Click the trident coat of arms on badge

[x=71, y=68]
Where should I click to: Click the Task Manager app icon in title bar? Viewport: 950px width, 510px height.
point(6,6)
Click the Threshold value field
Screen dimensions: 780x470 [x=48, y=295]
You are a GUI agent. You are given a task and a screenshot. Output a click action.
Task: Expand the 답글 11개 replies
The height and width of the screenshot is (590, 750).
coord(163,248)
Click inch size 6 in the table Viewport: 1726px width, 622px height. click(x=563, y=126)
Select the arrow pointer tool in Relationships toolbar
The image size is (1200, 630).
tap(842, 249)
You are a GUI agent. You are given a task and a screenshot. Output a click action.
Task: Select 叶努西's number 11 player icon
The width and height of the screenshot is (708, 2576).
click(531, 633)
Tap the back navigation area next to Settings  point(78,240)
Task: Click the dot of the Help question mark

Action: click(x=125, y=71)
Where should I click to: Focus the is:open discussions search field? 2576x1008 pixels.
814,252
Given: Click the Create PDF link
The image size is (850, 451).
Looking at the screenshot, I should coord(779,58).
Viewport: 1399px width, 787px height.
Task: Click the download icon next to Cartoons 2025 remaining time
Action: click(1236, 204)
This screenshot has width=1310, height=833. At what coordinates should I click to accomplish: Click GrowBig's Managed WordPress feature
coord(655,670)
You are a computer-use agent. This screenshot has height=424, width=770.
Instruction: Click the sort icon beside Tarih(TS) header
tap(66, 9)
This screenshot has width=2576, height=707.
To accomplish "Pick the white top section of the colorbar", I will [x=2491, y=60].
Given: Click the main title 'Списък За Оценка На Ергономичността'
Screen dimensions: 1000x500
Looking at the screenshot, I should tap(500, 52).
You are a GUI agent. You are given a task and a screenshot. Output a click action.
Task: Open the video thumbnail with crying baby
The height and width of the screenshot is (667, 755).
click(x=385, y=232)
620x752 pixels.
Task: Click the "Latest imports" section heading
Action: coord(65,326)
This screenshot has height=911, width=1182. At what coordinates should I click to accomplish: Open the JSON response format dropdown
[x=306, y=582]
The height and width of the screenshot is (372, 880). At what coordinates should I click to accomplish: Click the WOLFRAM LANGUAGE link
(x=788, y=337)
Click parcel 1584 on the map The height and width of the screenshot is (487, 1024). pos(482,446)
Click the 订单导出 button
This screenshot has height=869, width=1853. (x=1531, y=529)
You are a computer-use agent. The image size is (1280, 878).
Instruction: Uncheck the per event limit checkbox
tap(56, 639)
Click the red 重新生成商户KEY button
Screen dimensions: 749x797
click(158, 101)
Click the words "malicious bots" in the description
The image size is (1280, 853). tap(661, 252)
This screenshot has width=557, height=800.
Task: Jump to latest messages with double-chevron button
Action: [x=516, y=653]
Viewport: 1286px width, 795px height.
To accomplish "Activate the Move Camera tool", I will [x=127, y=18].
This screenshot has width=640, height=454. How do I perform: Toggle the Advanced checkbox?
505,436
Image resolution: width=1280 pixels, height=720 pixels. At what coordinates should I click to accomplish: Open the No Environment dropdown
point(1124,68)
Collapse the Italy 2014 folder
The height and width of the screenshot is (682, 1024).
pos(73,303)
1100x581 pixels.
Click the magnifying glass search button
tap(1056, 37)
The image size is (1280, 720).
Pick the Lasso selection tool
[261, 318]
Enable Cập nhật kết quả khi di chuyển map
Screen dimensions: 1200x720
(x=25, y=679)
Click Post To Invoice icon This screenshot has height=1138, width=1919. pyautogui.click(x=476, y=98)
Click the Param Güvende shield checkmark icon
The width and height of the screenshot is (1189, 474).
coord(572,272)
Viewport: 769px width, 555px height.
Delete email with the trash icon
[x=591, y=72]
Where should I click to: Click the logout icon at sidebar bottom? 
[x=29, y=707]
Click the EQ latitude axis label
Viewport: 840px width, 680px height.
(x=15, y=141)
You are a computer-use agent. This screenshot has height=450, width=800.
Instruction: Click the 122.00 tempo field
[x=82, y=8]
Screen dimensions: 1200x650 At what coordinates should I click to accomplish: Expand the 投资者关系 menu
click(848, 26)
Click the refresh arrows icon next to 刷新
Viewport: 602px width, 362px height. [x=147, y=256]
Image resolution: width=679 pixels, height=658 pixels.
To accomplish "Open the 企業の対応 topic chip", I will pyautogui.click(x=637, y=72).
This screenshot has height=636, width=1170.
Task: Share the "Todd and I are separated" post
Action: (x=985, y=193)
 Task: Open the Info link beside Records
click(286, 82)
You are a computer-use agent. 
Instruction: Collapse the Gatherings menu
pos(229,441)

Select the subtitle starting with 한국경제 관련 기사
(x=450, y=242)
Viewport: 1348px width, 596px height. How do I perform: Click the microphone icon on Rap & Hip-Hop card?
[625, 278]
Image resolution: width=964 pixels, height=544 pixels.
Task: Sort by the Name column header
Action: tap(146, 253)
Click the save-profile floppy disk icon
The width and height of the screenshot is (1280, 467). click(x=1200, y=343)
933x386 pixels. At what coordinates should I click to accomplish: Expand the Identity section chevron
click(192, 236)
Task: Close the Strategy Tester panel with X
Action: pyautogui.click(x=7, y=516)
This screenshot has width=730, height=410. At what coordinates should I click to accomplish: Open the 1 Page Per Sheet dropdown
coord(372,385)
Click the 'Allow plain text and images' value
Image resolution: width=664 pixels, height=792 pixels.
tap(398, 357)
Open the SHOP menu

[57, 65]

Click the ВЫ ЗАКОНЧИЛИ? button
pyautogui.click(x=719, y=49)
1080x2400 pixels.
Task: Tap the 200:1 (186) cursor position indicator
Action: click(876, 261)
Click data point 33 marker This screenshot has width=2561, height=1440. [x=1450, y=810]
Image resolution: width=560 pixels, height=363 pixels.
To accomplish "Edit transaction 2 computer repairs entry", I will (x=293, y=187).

What the task asks:
Copy out each line of the data that includes the string "agent".

Answer to this task:
You are a GUI agent. You are given a task and a screenshot. Output a click action.
You are a GUI agent. You are given a task and a screenshot. Output a click action.
You are a computer-use agent. This screenshot has height=424, width=770.
You are a GUI agent. You are given a task and a screenshot. Output a click action.
You are a computer-use agent. The image size is (1280, 878).
You are a computer-use agent. This screenshot has height=450, width=800.
You are a computer-use agent. 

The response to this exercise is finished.